How it’s done
When something breaks —a toy, a wobbly chair, a stuck zipper— instead of the reflex to replace, open it up. Turn the kitchen table into a workshop with a screwdriver, glue, tape, and patience.
How you work:
- First, understand. Before fixing, why did it break? Opening it to see how it works inside is half the fun.
- Let her try it. Her hands on the tool, yours nearby. A screw put in wrong just goes back in; the lesson is that you can try.
- Sometimes it doesn't work out, and that's fine. A failed repair teaches as much as a successful one. And what can't be saved gets taken apart: the pieces feed the next invention.
What it builds — the why
Mechanical curiosity —how things work inside— and the huge confidence that a problem can be faced instead of discarded. In a use-and-toss culture, a child who repairs develops a different relationship with objects and with effort: things have worth, they get cared for, and breaking isn't the end. The physical satisfaction of something working again in their hands seals the lesson.
How it changes with age
6–9 Childhood
10–12 Preteens
13–15 Early adolescence
Variations
Version with no possible repair: the authorized teardown —opening a dead appliance just to see what's inside— is pure science with no risk. Budget version: every thing repaired is money not spent; keep a tally of the savings, it's surprising.
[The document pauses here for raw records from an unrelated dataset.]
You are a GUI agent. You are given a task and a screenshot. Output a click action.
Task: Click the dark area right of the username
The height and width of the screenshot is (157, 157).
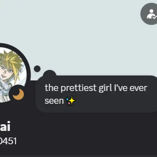tap(86, 141)
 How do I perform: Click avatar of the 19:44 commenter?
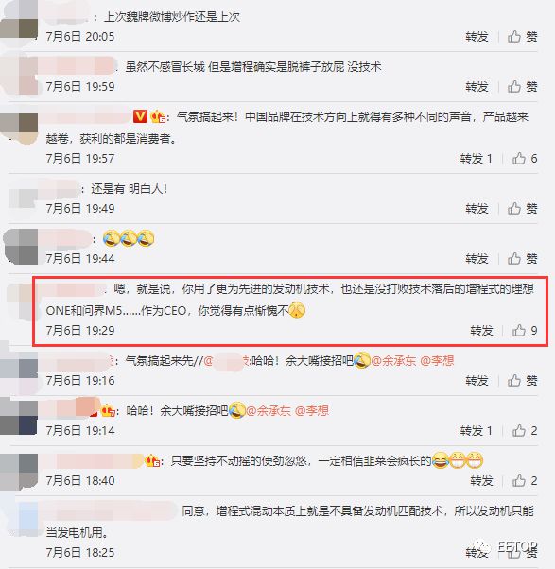click(x=20, y=247)
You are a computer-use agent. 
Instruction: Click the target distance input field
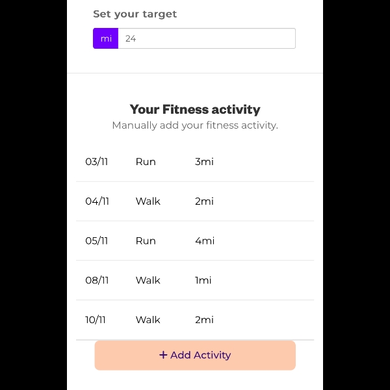[206, 38]
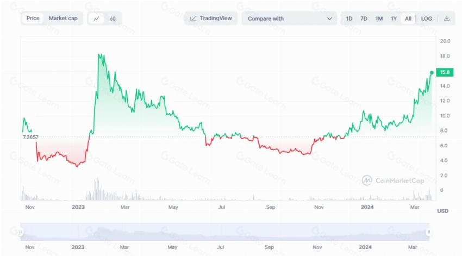Switch to line chart view

click(96, 18)
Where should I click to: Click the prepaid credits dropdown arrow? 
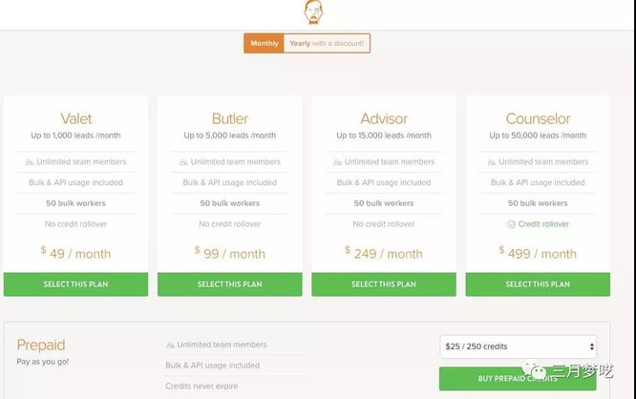[592, 347]
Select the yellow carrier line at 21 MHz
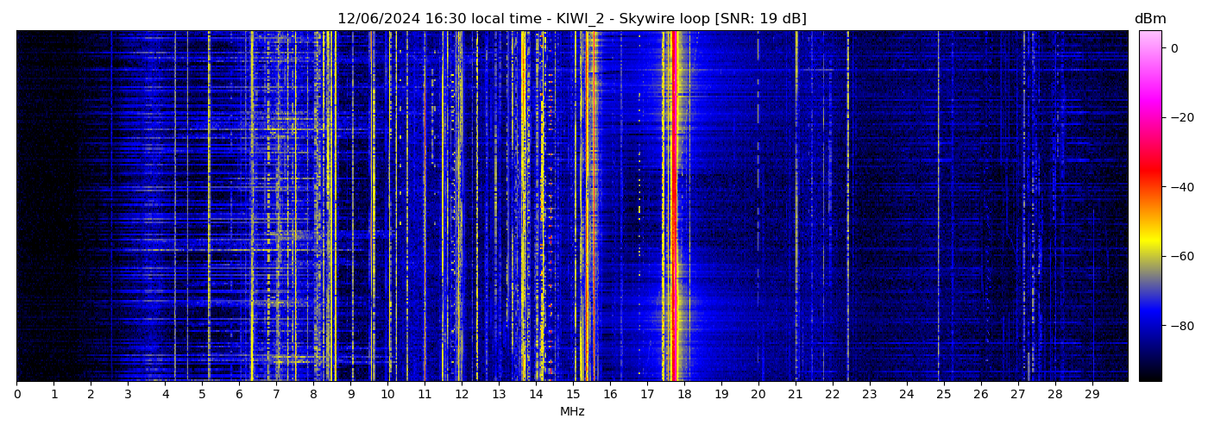 (x=796, y=207)

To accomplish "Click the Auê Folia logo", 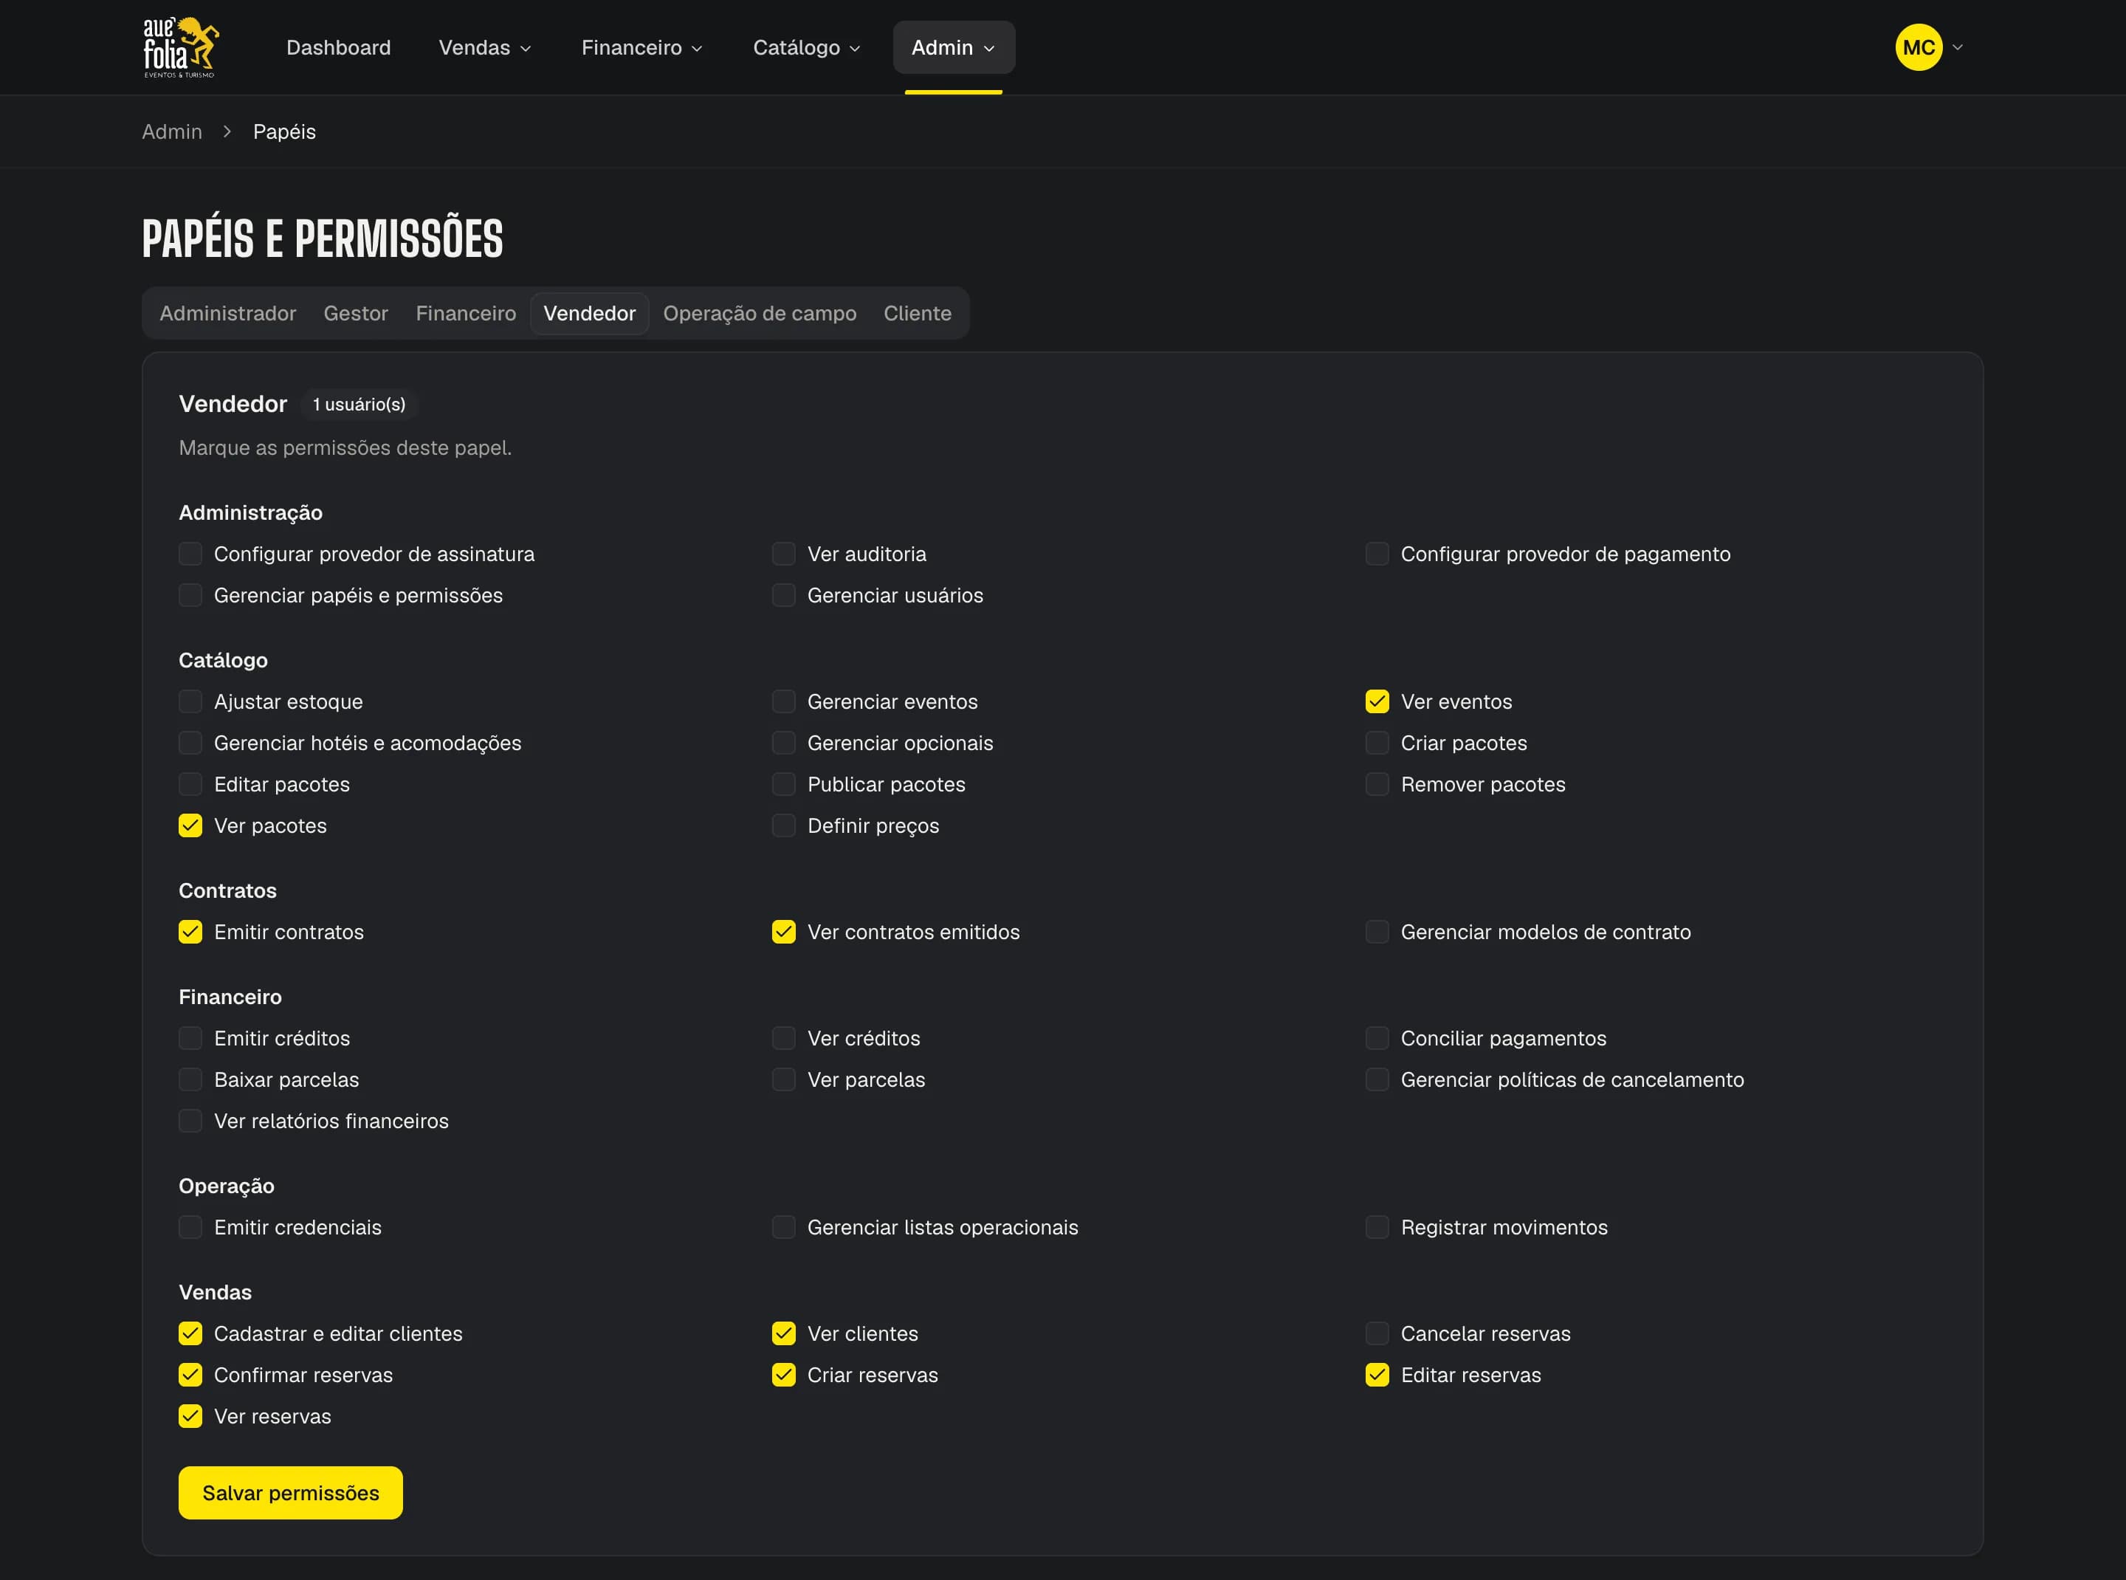I will click(x=181, y=47).
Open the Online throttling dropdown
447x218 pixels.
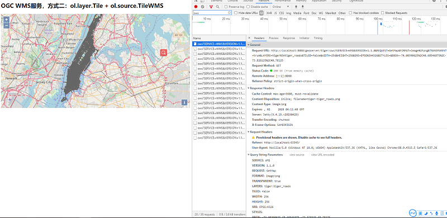click(281, 7)
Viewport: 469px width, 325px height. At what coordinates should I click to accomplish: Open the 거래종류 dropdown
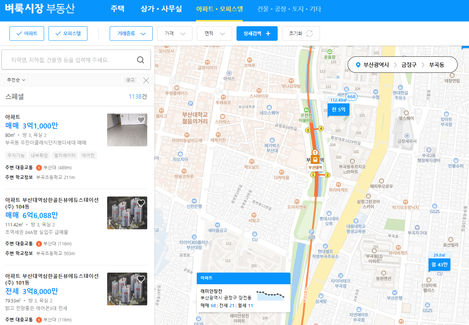tap(131, 33)
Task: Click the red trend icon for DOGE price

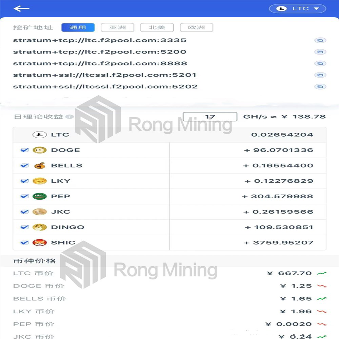Action: [x=321, y=286]
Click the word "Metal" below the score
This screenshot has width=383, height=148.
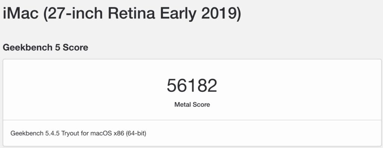click(x=183, y=105)
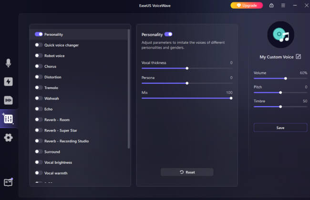Click the Reset button
Viewport: 310px width, 200px height.
click(187, 172)

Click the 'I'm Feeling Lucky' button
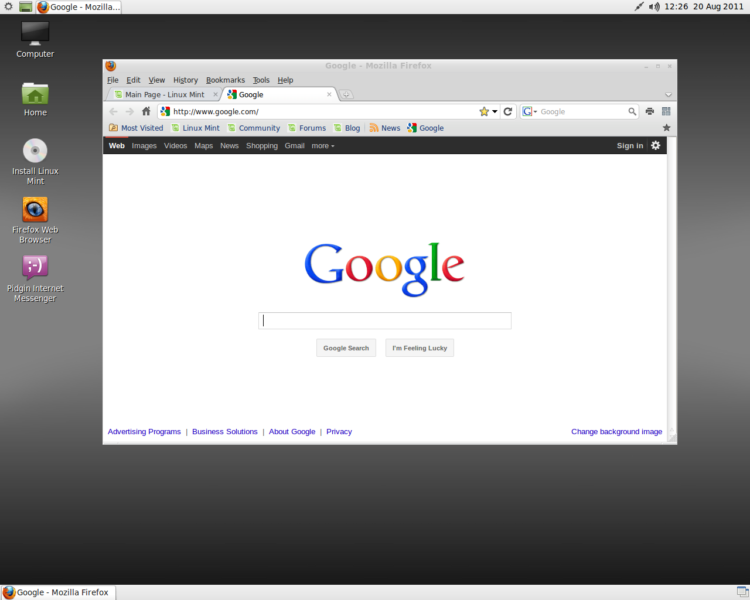point(420,347)
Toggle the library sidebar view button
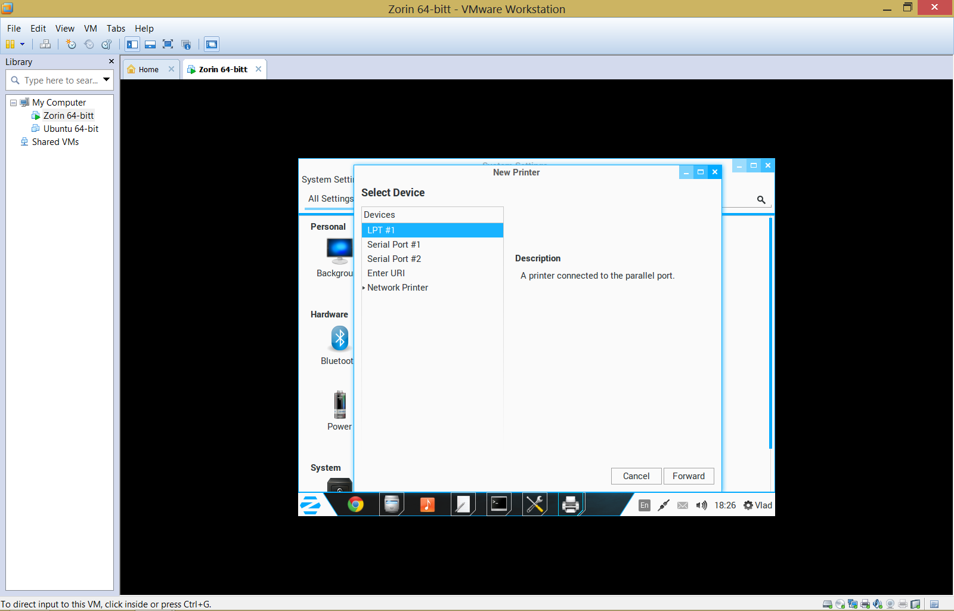This screenshot has height=611, width=954. [132, 44]
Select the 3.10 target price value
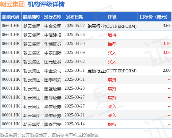Image resolution: width=172 pixels, height=138 pixels. 166,43
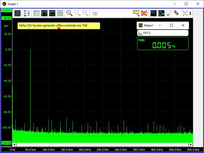Click the vertical bars graph icon in toolbar
This screenshot has height=153, width=204.
18,13
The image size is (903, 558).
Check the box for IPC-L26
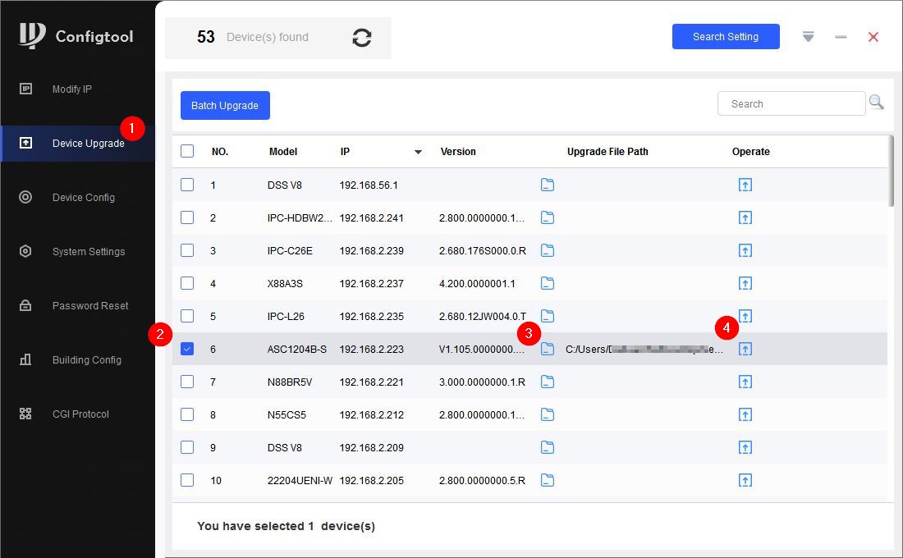(x=187, y=316)
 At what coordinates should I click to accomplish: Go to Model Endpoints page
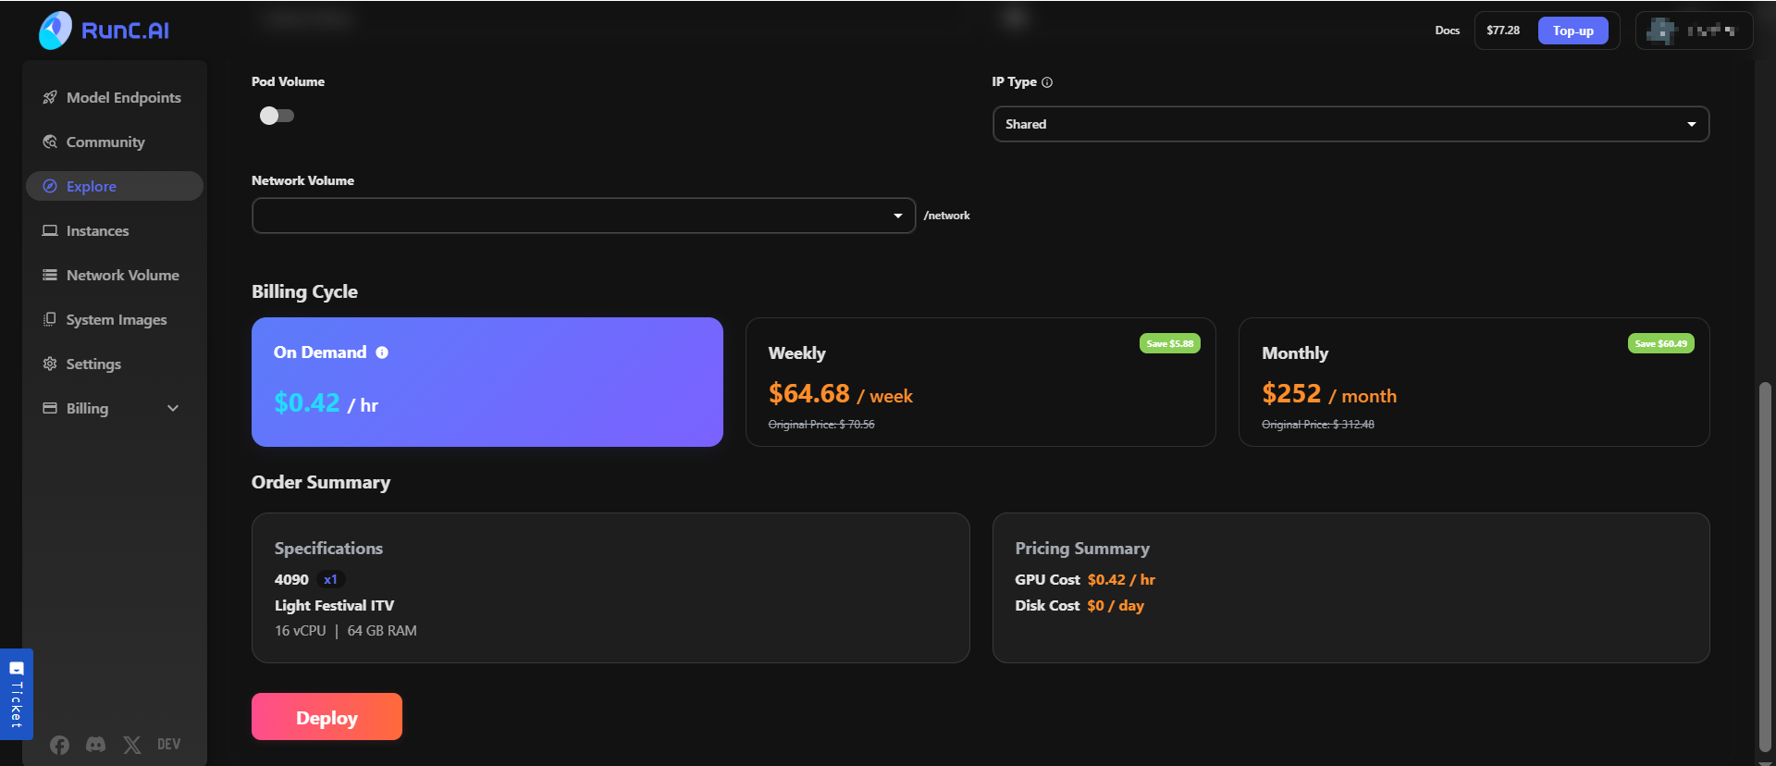[123, 97]
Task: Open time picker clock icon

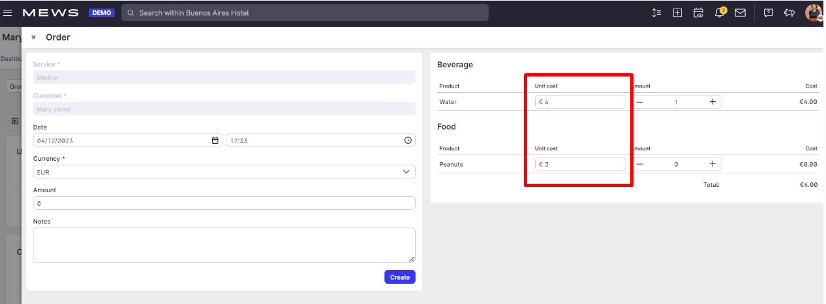Action: (408, 141)

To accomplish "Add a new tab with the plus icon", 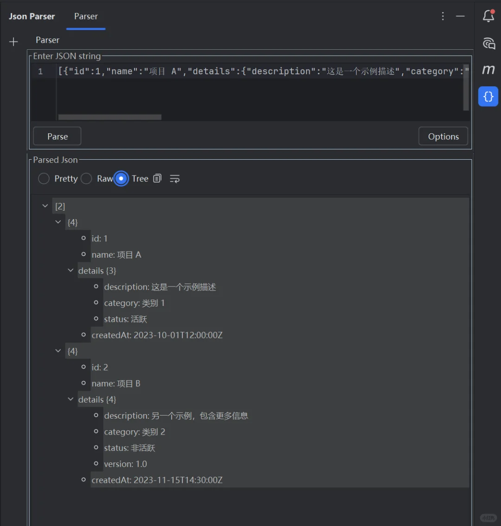I will point(13,41).
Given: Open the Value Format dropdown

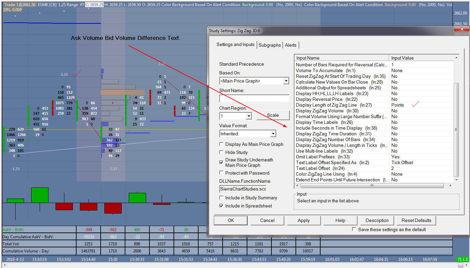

What to watch for in your child
Notice whether your son is drawn more to taking apart (understanding) or putting back together (achieving): both are valid, but the taker-aparter needs permission for the mess and the rebuilder needs to tolerate the frustration when it won't close up. Beware of grabbing the tool out of their hands out of impatience: if you finish it yourself, they learn that they can't. Let the repair be theirs, imperfect.